外食業界ではいま、業績を測る指標として「2019年対比」の数字が盛んに用いられるようになっています。つまりは「コロナウィルス禍以前と比較してどうか」ということ。
これまでは既存店の業績を判断する際に前年比の数字を問題にしてきましたが、2020年と2021年はコロナ禍で大きく業績が落ち込んでいますから、比較の対象として適当ではありません。2019年と比較して数字が好転していれば、コロナ禍以前の勢いを取り戻しているといえます。
その点で注目したい外食チェーンが「餃子の王将」です。㈱王将フードサービスが先頃発表した9月の既存店業績(直営店)は、売上高が前年同月比112.5%と大幅に伸長。2019年9月と比較しても99%、曜日の違いを考慮すれば101.7%となっています。
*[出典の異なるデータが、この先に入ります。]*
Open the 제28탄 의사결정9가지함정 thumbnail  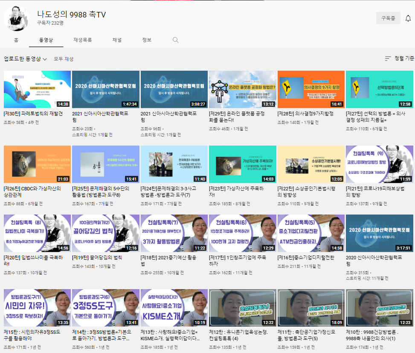click(x=311, y=89)
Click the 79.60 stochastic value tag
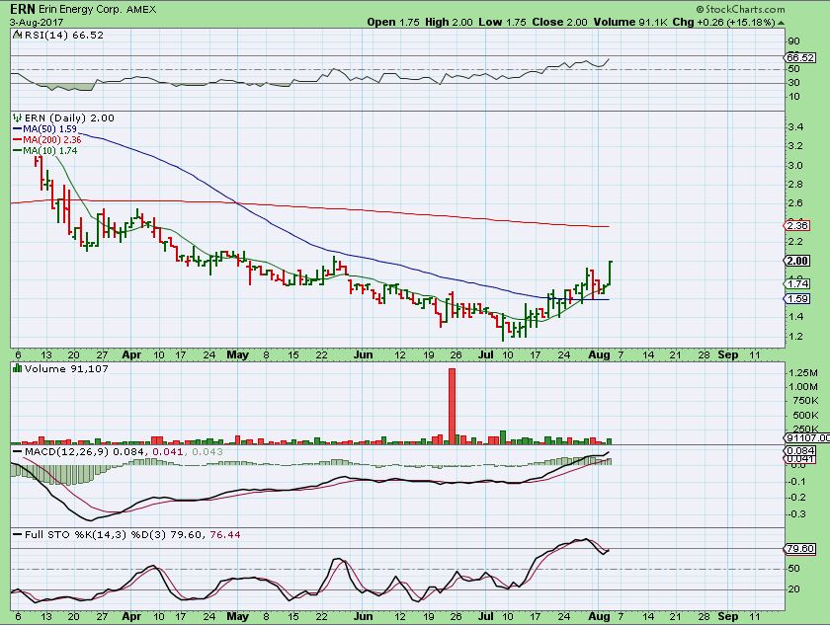830x626 pixels. 798,548
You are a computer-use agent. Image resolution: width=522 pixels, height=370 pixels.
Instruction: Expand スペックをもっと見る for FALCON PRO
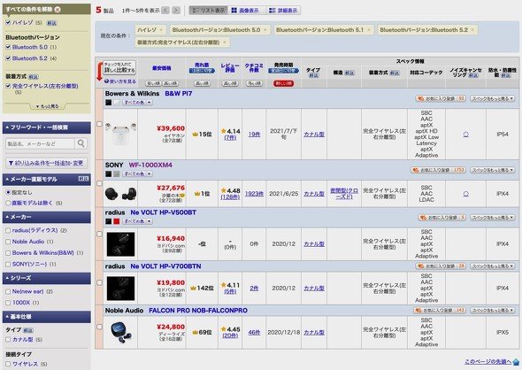coord(493,311)
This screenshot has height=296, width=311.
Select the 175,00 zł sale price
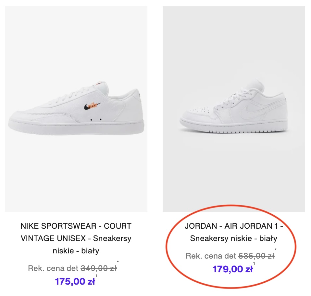(75, 281)
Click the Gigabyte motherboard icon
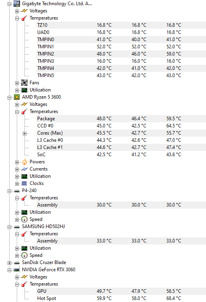This screenshot has width=206, height=302. coord(17,4)
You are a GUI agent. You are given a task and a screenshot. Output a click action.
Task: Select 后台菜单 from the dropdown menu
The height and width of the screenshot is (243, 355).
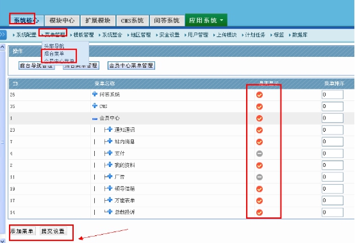[54, 54]
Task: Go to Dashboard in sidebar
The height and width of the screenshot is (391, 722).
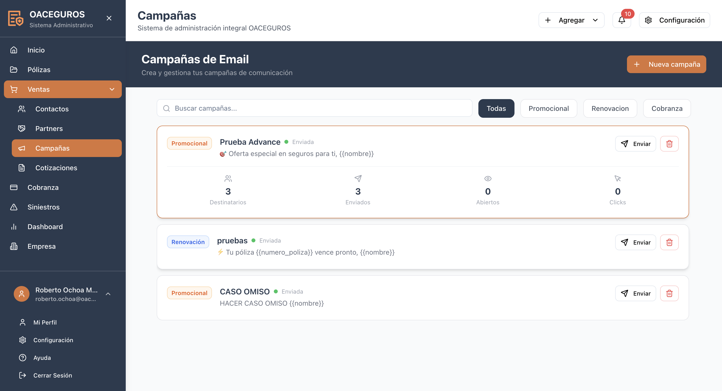Action: [45, 227]
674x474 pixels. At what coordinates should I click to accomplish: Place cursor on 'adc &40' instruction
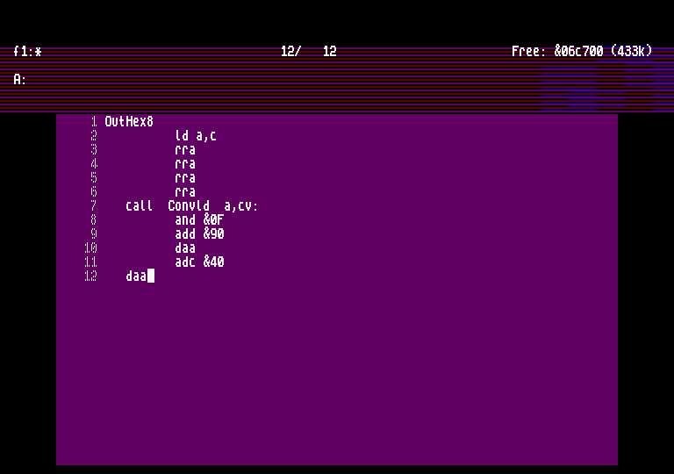[199, 262]
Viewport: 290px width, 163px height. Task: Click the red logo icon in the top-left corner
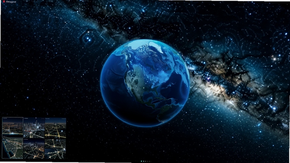(4, 2)
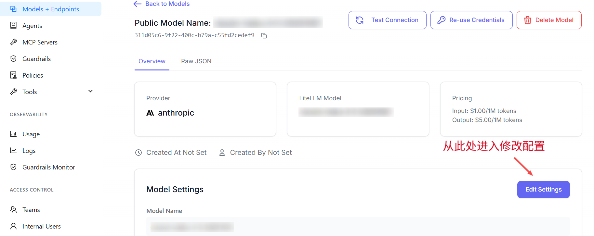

客単価、客数ともに今期(2022年4月~)に入って半年間ずっと前年を超えており、とくに客数は半年間の平均で8%近く伸ばしました。餃子の王将では今年5月に値上げを実施しましたが、その新しい価格も無理なく消費者に受け入れられたといえるでしょう。
これらの数字はまさしく、餃子の王将が独自の透明資産を磨き続けてきた結果といえます。透明資産とはすなわち、高いQSCレベルを維持し、お客様の信頼に応え続けてきたことです。
王将フードサービスでは毎年経営スローガンを掲げていますが、2022年は「おいしい力で未来を変える」です。「おいしい力」とは、商品そのものだけでなく、商品をおいしくする取り組みすべてを指します。
そのために独自の研修施設「王将調理道場」を設け、オンラインも含めてトレーニングの強化を進めてきました。この9月には、単月で1000人以上の社員およびパート・アルバイトが研修を受けたとのことです。さらに、店舗ごとに主要メニューやフェア商品のクオリティアップを目的とした調理講習も実施しています。
餃子の王将はフェアやキャンペーンにも積極的ですが、ここでも顧客ニーズを踏まえた取り組みをしています。今年8月からの「生餃子スタンプキャンペーン」は、持ち帰り用の生餃子の購入数に応じて、店舗で使用している餃子皿とタレ用の小皿をプレゼントするというもの。
王将ファンを拡大するとともに、さまざまな事情でお店に来られないお客様に少しでも外食の雰囲気を味わってもらいたいという考えからです。コロナ禍は餃子の王将にとって、テイクアウトという新しい市場を開拓する契機になりましたが、そこでも餃子の王将ならではの価値を提供する姿勢を貫いているのです。
高いQSCと、お客様に寄り添う姿勢。この両輪が餃子の王将の透明資産であり、その輝きはコロナ禍を経てさらに増しています。